* **Records for the exercise**:
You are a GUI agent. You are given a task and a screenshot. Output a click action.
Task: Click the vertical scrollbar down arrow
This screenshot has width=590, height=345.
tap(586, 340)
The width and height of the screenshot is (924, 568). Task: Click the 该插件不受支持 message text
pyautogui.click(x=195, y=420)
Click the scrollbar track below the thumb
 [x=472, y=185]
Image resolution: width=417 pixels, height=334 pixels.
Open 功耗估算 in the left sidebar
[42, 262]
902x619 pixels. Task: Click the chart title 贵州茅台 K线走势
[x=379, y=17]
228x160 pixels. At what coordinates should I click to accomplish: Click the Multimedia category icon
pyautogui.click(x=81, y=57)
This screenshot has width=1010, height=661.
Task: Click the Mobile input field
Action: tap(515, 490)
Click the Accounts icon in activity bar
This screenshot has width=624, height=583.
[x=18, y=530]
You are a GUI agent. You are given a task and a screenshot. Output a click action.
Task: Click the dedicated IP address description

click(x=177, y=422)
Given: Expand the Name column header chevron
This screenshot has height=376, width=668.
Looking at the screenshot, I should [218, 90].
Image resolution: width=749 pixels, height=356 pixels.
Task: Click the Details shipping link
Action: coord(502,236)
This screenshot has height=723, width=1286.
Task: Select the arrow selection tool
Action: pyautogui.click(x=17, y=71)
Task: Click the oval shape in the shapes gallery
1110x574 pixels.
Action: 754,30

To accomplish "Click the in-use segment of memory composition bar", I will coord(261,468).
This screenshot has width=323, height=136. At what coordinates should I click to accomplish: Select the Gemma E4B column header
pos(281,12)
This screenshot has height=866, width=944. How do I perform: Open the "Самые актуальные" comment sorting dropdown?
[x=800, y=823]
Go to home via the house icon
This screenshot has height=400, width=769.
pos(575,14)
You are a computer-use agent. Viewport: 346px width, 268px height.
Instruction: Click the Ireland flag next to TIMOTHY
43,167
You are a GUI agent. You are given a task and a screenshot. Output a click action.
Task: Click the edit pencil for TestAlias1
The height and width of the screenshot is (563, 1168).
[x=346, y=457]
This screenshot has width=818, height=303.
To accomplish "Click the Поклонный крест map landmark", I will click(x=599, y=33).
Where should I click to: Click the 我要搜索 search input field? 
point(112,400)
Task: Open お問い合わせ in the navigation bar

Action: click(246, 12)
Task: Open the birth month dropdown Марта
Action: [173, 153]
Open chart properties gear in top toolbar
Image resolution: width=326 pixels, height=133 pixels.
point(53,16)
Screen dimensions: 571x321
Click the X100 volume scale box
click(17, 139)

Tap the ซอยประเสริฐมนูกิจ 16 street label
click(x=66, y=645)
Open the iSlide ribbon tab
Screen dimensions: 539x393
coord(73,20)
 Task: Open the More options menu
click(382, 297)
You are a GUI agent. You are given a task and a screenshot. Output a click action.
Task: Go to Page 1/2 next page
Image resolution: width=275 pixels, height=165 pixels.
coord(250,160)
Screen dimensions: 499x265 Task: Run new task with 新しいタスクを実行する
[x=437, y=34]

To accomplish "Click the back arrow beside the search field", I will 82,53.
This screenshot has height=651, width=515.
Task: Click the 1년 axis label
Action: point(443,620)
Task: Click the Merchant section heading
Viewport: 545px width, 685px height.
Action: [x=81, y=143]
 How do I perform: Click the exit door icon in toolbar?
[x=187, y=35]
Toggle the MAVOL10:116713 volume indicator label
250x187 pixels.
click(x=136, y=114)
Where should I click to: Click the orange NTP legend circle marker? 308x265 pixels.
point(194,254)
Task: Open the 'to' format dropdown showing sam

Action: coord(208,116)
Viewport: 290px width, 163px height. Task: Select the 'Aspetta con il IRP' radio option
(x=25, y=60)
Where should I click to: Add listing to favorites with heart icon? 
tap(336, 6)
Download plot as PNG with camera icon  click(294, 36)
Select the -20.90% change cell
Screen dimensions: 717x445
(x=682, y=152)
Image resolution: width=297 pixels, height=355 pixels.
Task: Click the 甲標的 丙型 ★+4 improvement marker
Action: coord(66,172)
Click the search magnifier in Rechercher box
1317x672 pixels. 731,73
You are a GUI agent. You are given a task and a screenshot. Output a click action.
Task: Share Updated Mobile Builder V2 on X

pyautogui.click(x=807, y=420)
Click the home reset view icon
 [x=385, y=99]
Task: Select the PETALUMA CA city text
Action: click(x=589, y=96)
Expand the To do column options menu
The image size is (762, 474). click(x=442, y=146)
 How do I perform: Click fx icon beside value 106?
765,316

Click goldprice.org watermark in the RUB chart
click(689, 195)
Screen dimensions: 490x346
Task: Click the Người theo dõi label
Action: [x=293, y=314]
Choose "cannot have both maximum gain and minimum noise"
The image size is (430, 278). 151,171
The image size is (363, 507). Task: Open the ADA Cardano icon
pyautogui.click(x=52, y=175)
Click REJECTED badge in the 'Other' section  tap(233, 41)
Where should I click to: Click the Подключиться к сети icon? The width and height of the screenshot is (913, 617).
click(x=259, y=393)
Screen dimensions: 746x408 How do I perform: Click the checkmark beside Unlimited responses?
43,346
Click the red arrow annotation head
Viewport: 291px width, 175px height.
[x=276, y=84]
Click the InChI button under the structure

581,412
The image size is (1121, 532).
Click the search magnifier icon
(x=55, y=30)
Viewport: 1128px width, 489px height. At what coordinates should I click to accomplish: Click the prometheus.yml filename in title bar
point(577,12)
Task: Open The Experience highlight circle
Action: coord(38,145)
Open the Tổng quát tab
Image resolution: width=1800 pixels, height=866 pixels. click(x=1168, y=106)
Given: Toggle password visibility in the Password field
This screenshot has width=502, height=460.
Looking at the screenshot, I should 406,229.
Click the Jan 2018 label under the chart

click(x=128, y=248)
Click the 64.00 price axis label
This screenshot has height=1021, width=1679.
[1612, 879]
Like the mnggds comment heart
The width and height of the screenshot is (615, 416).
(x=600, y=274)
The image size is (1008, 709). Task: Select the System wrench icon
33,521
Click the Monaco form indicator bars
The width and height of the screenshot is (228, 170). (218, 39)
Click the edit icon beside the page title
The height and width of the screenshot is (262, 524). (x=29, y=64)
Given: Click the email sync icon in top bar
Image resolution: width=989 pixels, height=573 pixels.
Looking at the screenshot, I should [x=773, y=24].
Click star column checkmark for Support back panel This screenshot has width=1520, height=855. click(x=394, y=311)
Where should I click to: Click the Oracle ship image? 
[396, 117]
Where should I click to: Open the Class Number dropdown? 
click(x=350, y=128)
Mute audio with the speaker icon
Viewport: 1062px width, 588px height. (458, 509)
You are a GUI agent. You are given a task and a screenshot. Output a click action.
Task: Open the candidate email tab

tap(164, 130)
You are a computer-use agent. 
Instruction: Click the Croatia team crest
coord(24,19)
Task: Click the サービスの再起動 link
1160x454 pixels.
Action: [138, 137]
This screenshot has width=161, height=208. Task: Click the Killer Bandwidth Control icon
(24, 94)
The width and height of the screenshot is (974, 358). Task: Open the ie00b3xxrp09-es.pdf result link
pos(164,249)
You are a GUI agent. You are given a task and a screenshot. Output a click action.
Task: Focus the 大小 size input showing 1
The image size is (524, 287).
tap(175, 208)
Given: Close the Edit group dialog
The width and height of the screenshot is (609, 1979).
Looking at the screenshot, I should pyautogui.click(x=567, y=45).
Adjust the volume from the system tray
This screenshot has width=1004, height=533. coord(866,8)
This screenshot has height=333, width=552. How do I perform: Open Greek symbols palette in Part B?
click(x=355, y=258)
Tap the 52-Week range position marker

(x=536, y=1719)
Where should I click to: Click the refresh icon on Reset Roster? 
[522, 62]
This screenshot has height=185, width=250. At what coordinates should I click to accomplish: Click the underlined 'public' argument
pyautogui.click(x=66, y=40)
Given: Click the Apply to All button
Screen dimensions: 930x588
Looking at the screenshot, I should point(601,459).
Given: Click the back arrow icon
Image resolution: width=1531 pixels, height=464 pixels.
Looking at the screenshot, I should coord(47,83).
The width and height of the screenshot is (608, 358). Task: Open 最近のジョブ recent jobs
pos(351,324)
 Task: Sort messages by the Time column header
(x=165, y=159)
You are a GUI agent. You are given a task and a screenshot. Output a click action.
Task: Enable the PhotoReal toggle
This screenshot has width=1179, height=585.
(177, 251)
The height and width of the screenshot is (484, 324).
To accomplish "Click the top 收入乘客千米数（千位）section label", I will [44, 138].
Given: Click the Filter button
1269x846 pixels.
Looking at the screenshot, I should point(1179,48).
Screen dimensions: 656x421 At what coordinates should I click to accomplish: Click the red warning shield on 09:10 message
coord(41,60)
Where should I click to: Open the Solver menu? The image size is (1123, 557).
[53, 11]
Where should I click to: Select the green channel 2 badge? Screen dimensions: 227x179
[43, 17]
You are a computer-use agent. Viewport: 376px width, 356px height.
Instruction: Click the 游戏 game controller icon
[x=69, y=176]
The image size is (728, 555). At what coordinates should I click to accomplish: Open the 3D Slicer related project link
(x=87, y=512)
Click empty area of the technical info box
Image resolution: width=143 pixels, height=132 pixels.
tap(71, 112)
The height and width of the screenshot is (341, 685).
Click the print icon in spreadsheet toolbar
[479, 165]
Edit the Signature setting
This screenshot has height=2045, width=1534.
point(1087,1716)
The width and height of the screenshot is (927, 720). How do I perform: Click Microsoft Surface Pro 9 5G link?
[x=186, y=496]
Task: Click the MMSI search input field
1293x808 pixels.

* **What to do**:
Start with the line that contains "Where should I click to: Open the Solver", end with the last line of the entries, and please retype every line in that span exactly, with no others.

* **Completed task**:
Where should I click to: Open the Solver menu? The image size is (1123, 557).
[53, 11]
Where should I click to: Select the green channel 2 badge? Screen dimensions: 227x179
[43, 17]
You are a computer-use agent. Viewport: 376px width, 356px height.
Instruction: Click the 游戏 game controller icon
[x=69, y=176]
The image size is (728, 555). At what coordinates should I click to accomplish: Open the 3D Slicer related project link
(x=87, y=512)
Click empty area of the technical info box
Image resolution: width=143 pixels, height=132 pixels.
tap(71, 112)
The height and width of the screenshot is (341, 685).
Click the print icon in spreadsheet toolbar
[479, 165]
Edit the Signature setting
This screenshot has height=2045, width=1534.
point(1087,1716)
The width and height of the screenshot is (927, 720). How do I perform: Click Microsoft Surface Pro 9 5G link?
[x=186, y=496]
Task: Click the MMSI search input field
1293x808 pixels.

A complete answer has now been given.